"Sombras" de Sara Baras en el Palacio de Bellas Artes

* La bailaora dijo que era un honor estar en México, "tierra bendita"

* La bailaora dijo que era un honor estar en México, "tierra bendita"

Por Cristóbal Torres

México, 22 de octubre (Notimex).— Sara Baras presentó Sombras en el Palacio de Bellas Artes la noche de ayer 21 de octubre, como parte de una gira en México que la ha llevado por Tlaxcala y próximamente Guanajuato.       En una velada al principio accidentada, pues el acceso se complicó debido a los preparativos del homenaje póstumo al pintor Gilberto Aceves Navarro, el público logró ingresar 20 minutos antes de las 20:00 horas.      La sala principal del Palacio de Bellas Artes se inundó de un ambiente aristocrático llenando el 90 por ciento de su capacidad con boletos que llegaban hasta los dos mil pesos en las cercanías del escenario.      A las ocho de la noche se alzó el telón.

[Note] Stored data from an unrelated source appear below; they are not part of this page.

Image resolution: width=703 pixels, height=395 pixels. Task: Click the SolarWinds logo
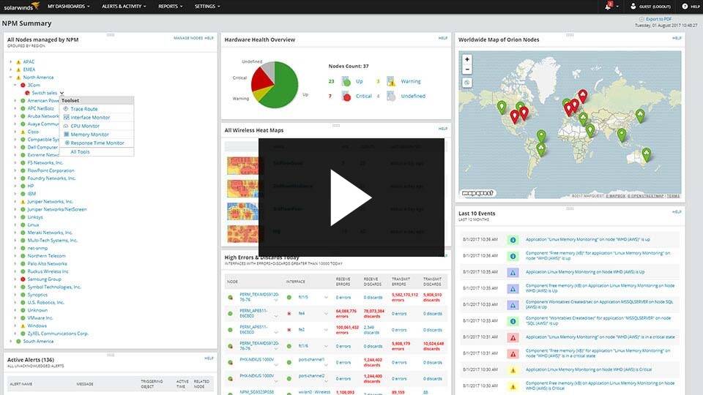pos(21,7)

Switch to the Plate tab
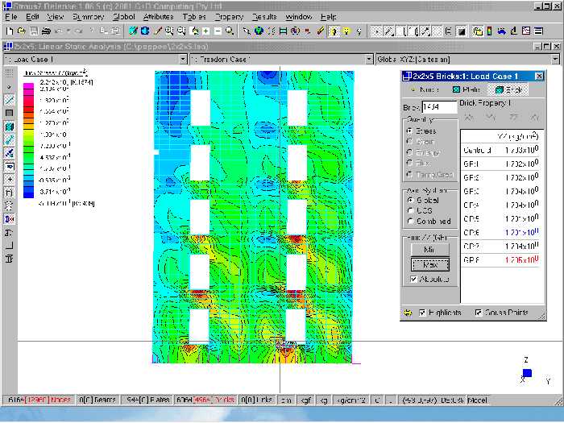coord(467,89)
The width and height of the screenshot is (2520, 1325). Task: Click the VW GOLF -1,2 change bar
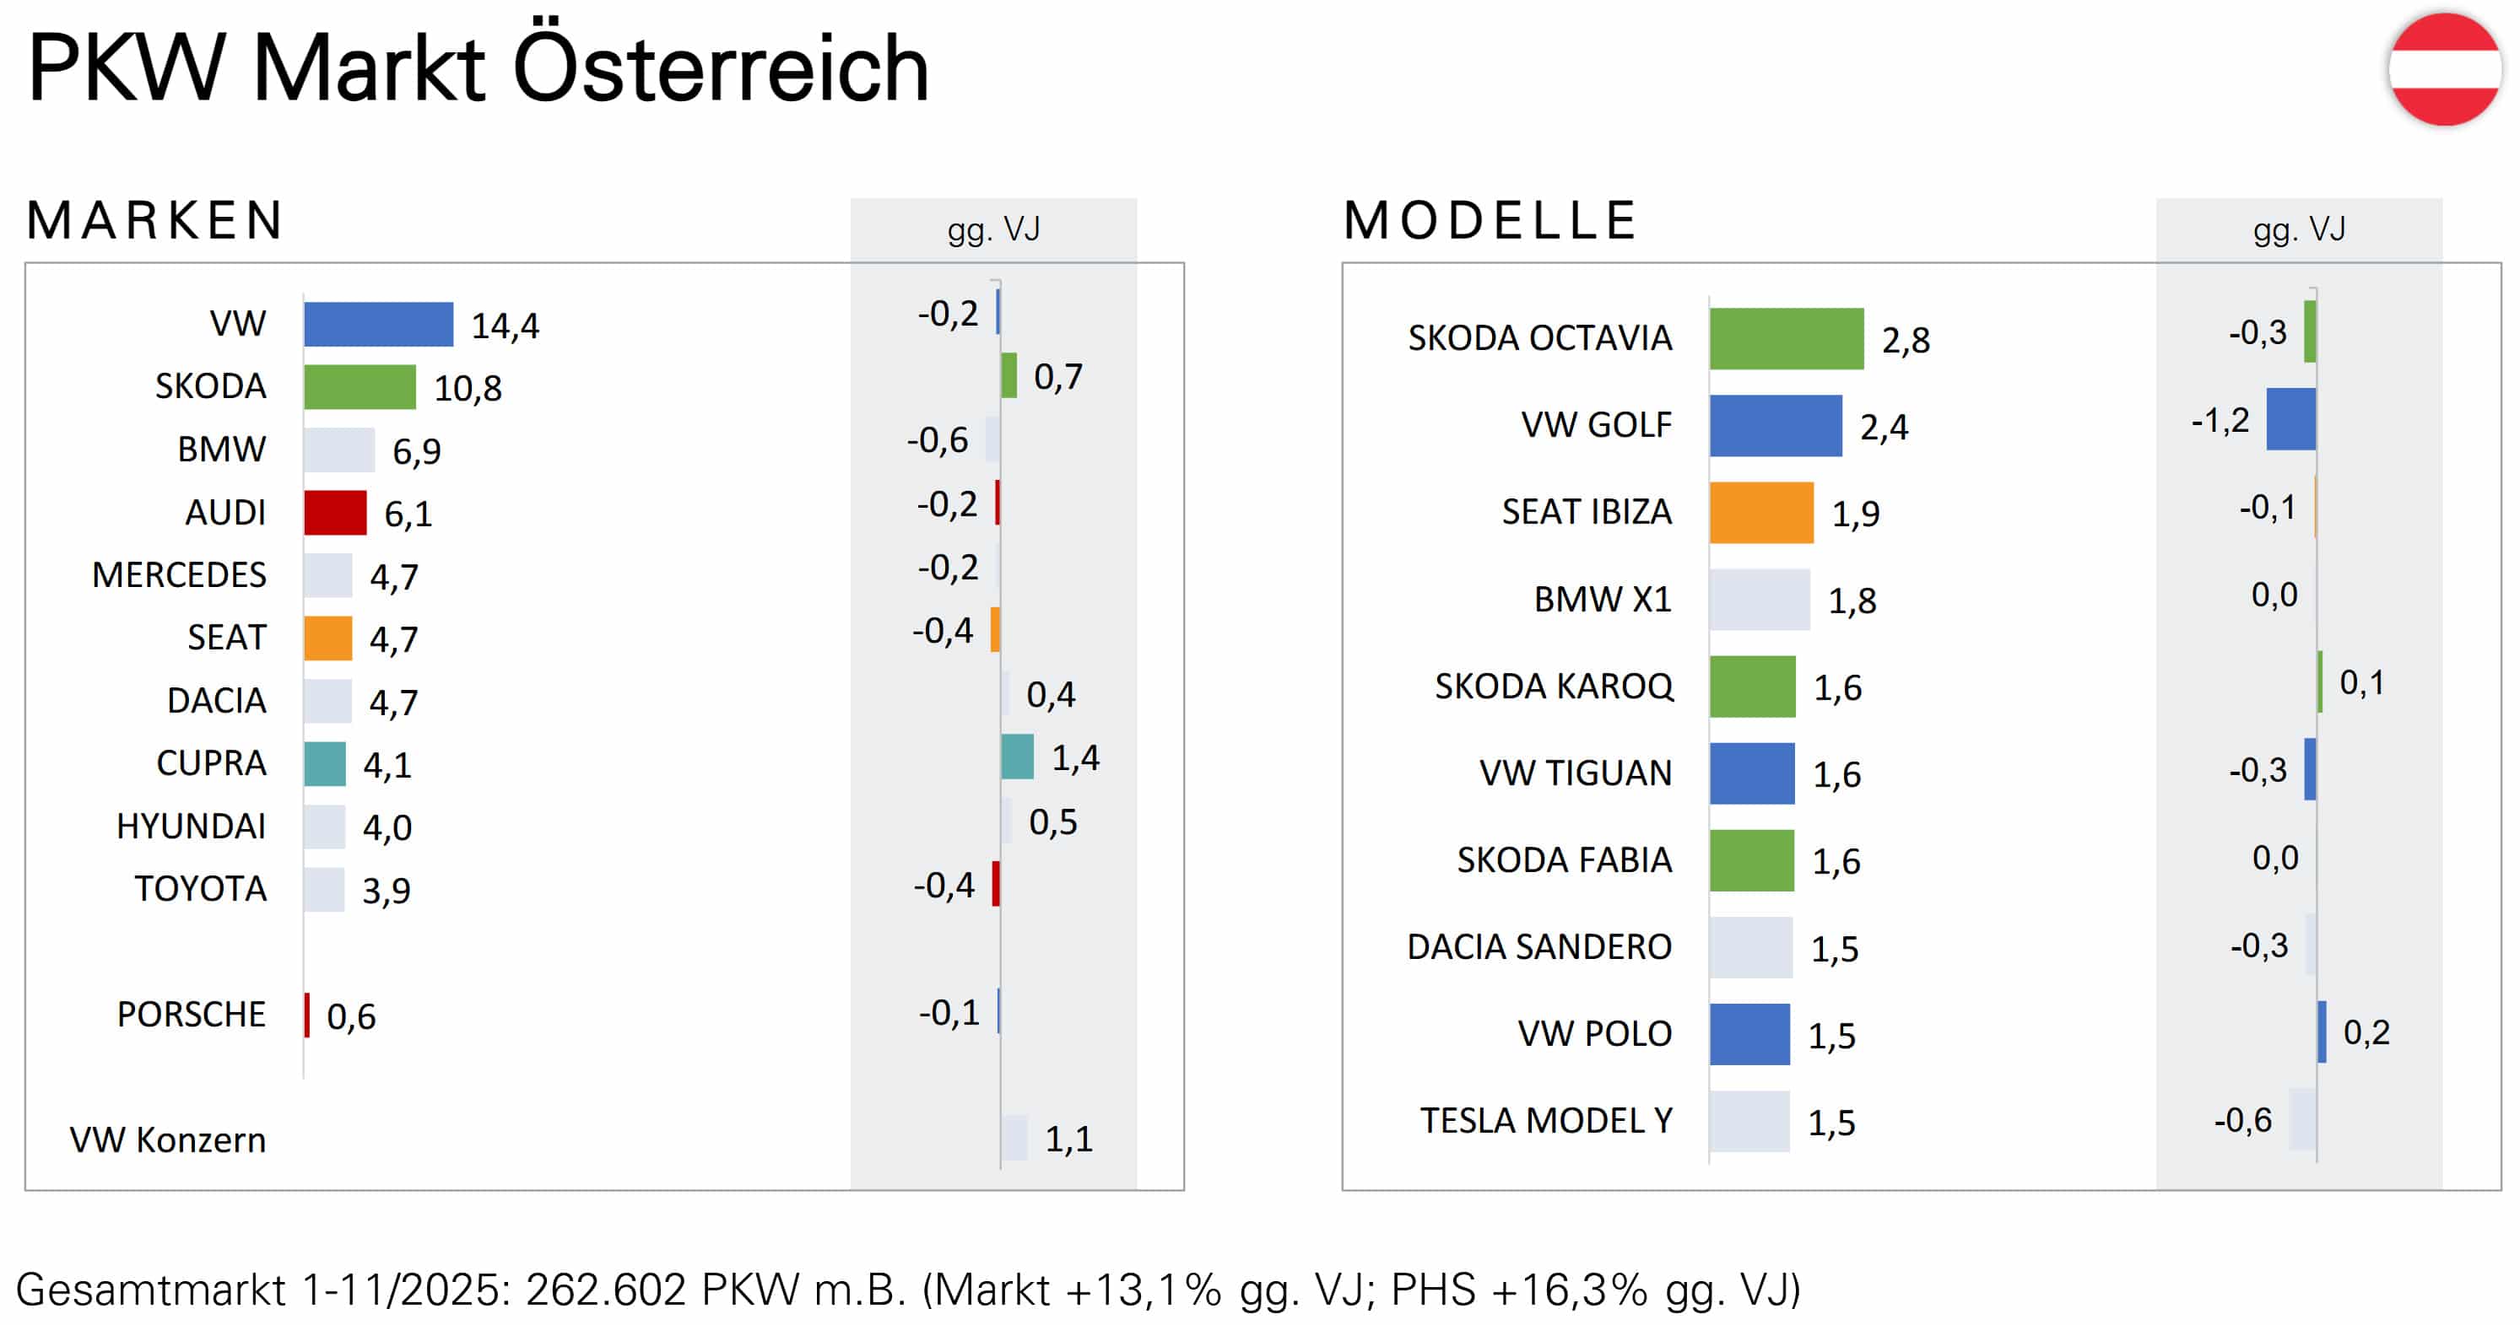coord(2290,420)
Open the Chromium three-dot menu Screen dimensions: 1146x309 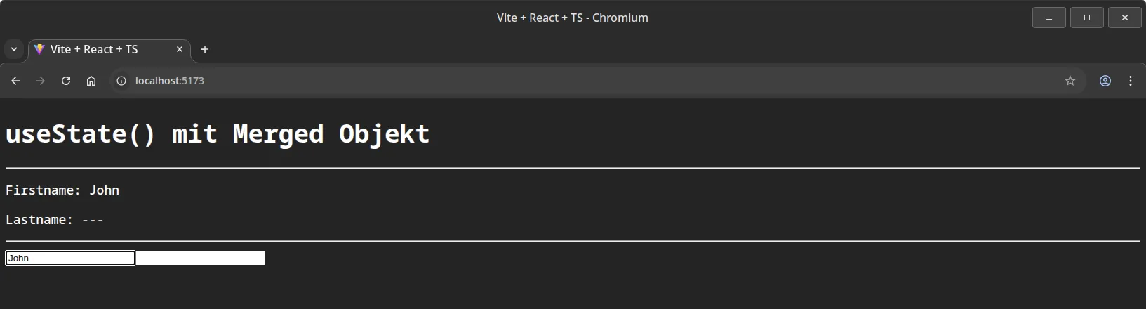(x=1131, y=81)
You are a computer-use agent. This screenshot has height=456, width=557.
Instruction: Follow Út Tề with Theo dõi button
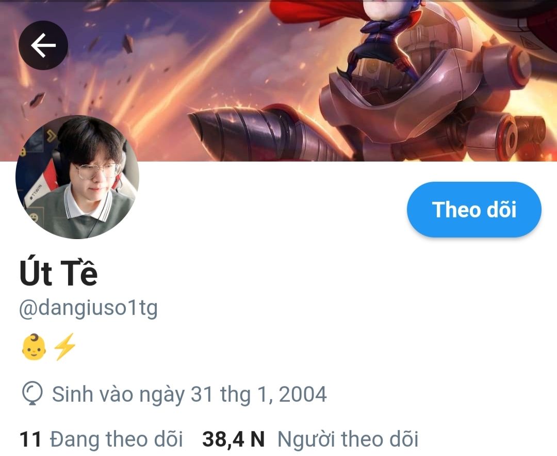474,210
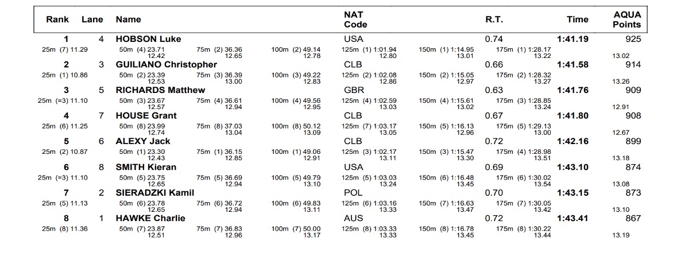Click the Name column header

click(129, 19)
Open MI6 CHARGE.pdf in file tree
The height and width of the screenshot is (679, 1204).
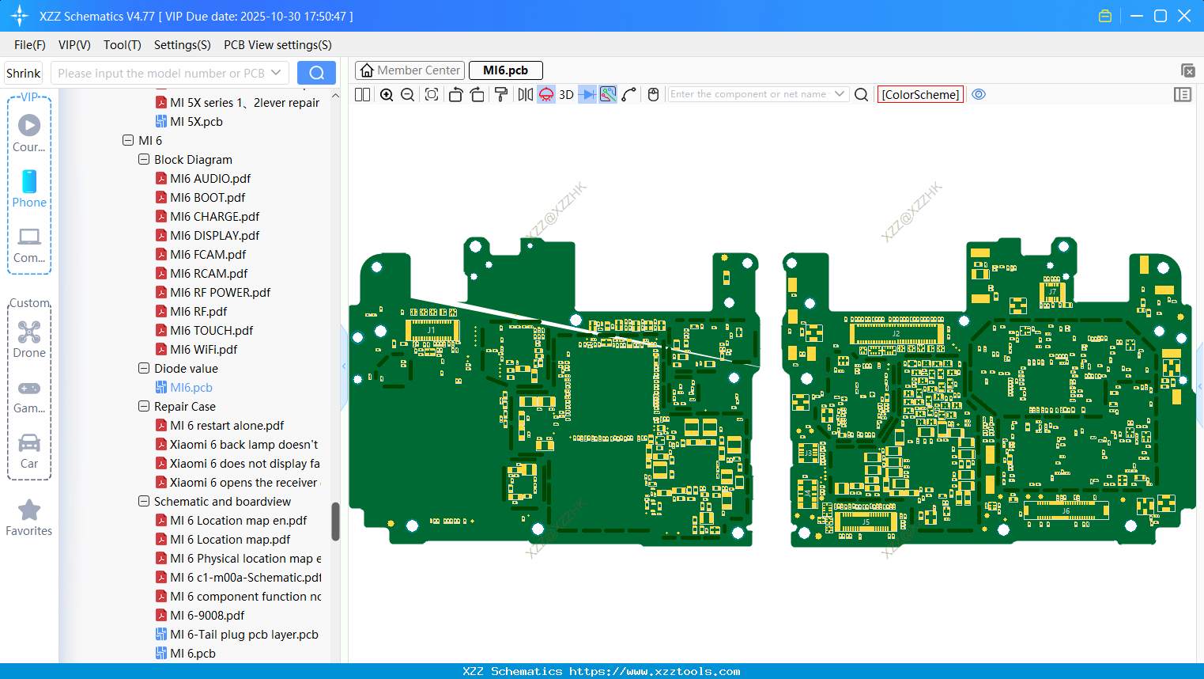click(x=214, y=217)
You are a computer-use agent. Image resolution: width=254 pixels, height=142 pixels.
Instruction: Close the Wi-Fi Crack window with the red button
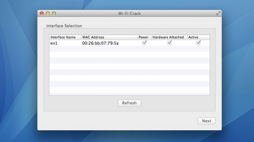pos(42,13)
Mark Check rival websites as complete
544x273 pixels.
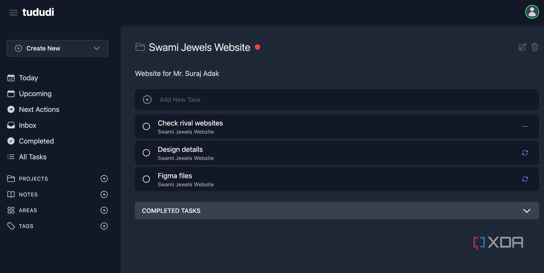coord(146,126)
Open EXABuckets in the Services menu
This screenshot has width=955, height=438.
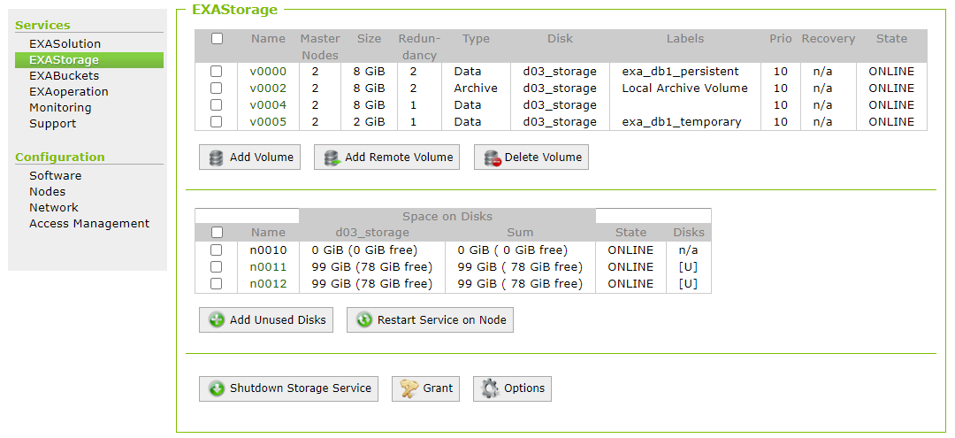coord(64,76)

La escenografía presentó diversos planos divididos por la iluminación generando contraluces, lo que permitía identificar únicamente las siluetas de los bailarines.      Seis danzantes vestidos de negro dieron inicio a una noche en la que Sara Baras hipnotizó al público contrastando con un largo saco rojo. Más de cinco cambios de vestuario presentó la bailaora, siempre aprovechando telas largas para acentuar sus vertiginosos giros en medio de luces que iban desde iluminación total hasta penumbras.      Al término de cada pieza fueron añadiéndose los músicos; dos guitarras, dos cantantes y dos percusionistas se hicieron presentes arrancando la atención del respetable por su cuidada ejecución, haciendo difícil decidir si ver a los músicos o ver a Sara Baras.      Junto con la música, el golpe de talón de Baras también jugó un papel importante llegando a alcanzar ritmos de semicorcheas que volvían impresionante la velocidad de sus pies ataviados con unos negros zapatos de tacón.      En el meridiano de la velada el público se rindió con un aplauso unánime donde tuvieron que encender las luces para que la artista apreciara cómo la sala se encontraba de pie. Ella respondía con ademanes que hacían pensar que se arrancaba el corazón del pecho y se los lanzaba.      Finalmente la noche tuvo tres culminaciones. Cuando parecía que todo llegaba a su fin, músicos y bailarines regresaron al escenario para ejecutar una pieza extra en al menos dos ocasiones, llegando a interpretar algunas líneas de "Amar y Querer” de José José.      “Solo deciros con todo mi corazón que es un honor poder estar en esta tierra bendita”, declaró Sara Baras con un ramo de flores en sus manos que terminó dejando en el suelo para despedirse con todos los artistas mientras interpretaban “Cielito Lindo”.